You need units on those volumes.

To determine the molarity of the aqueous potassium hydroxide (KOH) solution, we need to use the balanced equation and the information provided.

The balanced equation for the reaction is:
2KOH(aq) + H2SO4(aq) → K2SO4(aq) + 2H2O(l)

From the equation, we can see that it takes 2 moles of KOH to react with 1 mole of H2SO4 to form 1 mole of K2SO4 and 2 moles of H2O.

Given that 20.2 mL of 1.50 M H2SO4 was needed to titrate the 40.0 mL of KOH solution, we can use the equation to find the number of moles of H2SO4 used.

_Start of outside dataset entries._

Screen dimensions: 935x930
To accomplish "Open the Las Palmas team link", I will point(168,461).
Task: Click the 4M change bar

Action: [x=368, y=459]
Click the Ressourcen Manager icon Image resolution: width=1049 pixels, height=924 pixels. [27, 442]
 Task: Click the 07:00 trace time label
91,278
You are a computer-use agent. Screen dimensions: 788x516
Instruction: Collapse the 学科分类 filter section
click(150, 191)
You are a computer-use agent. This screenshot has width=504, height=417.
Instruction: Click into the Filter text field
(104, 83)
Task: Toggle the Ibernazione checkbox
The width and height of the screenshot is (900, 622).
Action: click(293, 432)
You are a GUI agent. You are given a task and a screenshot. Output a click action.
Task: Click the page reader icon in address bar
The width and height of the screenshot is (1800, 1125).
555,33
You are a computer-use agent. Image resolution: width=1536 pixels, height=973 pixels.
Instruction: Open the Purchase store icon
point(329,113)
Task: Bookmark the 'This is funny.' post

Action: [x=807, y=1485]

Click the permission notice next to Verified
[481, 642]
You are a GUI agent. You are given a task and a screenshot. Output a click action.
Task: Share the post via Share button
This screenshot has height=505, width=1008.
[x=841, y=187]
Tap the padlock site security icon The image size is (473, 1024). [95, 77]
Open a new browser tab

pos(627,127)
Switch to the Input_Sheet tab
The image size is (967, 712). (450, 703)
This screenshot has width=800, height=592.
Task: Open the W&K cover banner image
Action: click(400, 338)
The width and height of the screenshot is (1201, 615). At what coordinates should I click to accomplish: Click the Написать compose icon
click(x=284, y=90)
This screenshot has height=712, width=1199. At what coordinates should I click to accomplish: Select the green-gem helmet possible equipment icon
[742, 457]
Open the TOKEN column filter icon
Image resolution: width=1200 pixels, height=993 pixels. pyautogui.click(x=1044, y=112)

1. First, convert the volume of H2SO4 from milliliters (mL) to liters (L):
20.2 mL = 20.2 / 1000 L = 0.0202 L

2. Calculate the number of moles of H2SO4 used:
moles H2SO4 = volume (L) × molarity (mol/L)
moles H2SO4 = 0.0202 L × 1.50 mol/L = 0.0303 mol

3. Since the stoichiometry of the balanced equation is a 1:2 ratio between H2SO4 and KOH, the number of moles of KOH will be twice that of H2SO4:
moles KOH = 2 × moles H2SO4 = 2 × 0.0303 mol = 0.0606 mol

4. Finally, calculate the molarity of KOH by dividing the moles of KOH by the volume in liters:
molarity of KOH = moles KOH / volume (L)
molarity of KOH = 0.0606 mol / 0.040 L = 1.515 M

Therefore, the molarity of the aqueous potassium hydroxide (KOH) solution is approximately 1.515 M.